Exercise requirements:
In the data below, find the line containing "Given: Click the", then set down that line and every later line up to and including the line containing "The width and", exactly.

Available records:
====
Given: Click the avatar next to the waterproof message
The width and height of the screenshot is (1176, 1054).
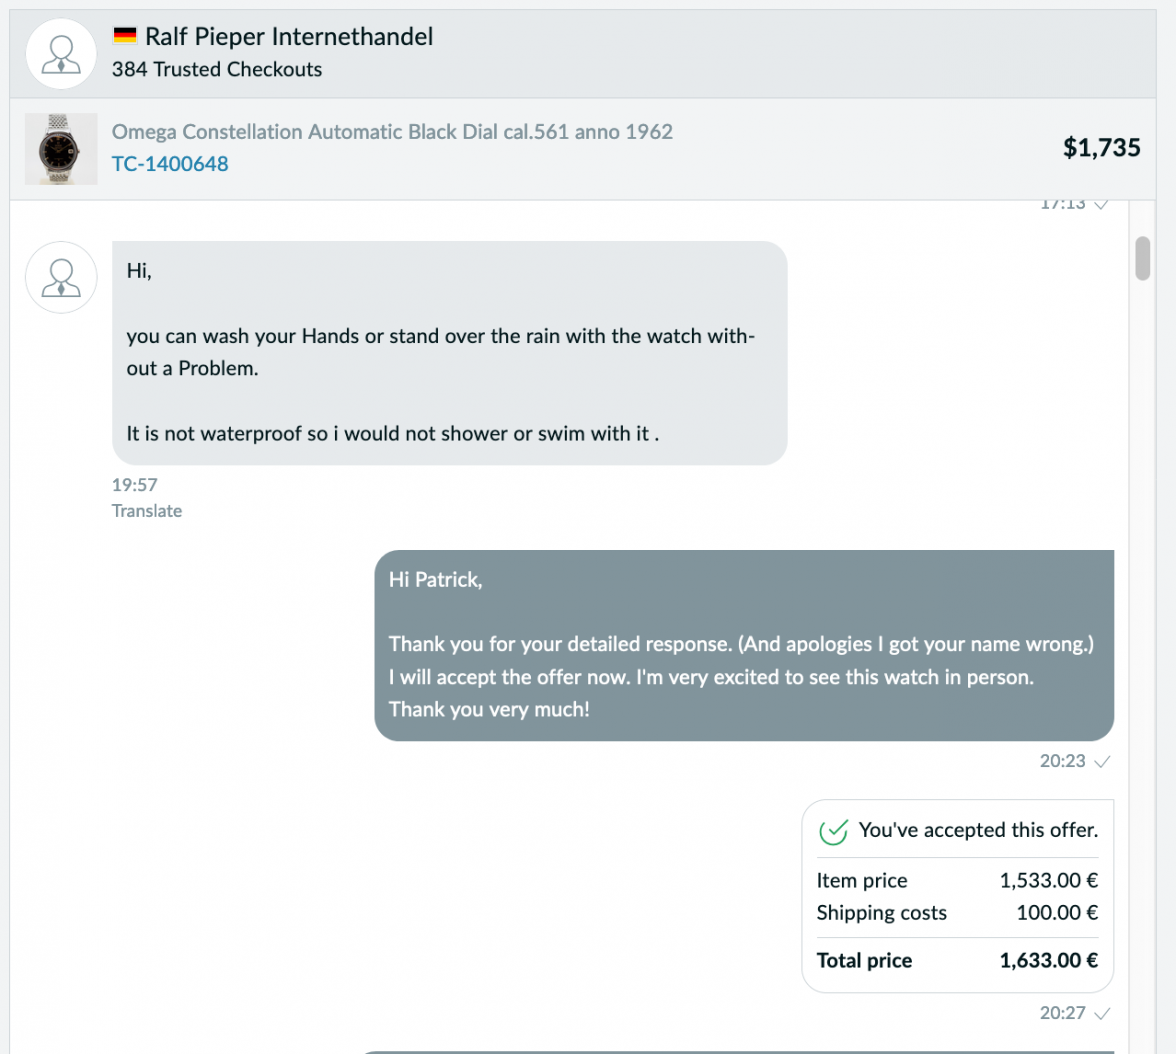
====
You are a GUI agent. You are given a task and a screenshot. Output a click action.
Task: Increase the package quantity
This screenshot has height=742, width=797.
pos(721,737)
====
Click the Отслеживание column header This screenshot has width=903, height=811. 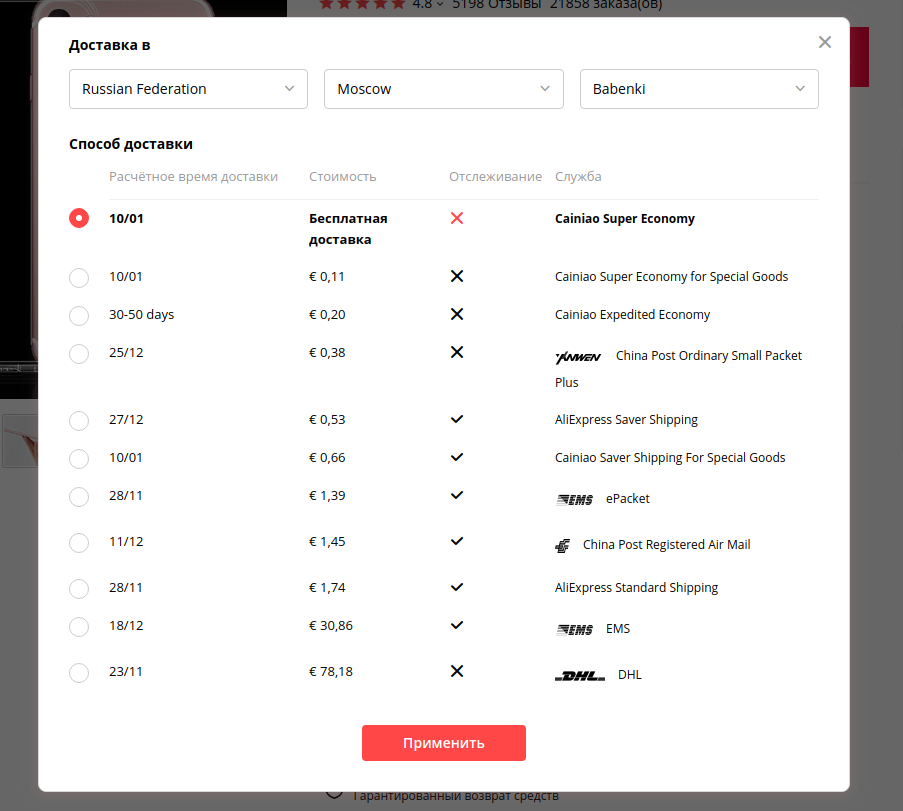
====
Solution to the exercise:
Given: Click the avatar next to the waterproof message
The width and height of the screenshot is (1176, 1054).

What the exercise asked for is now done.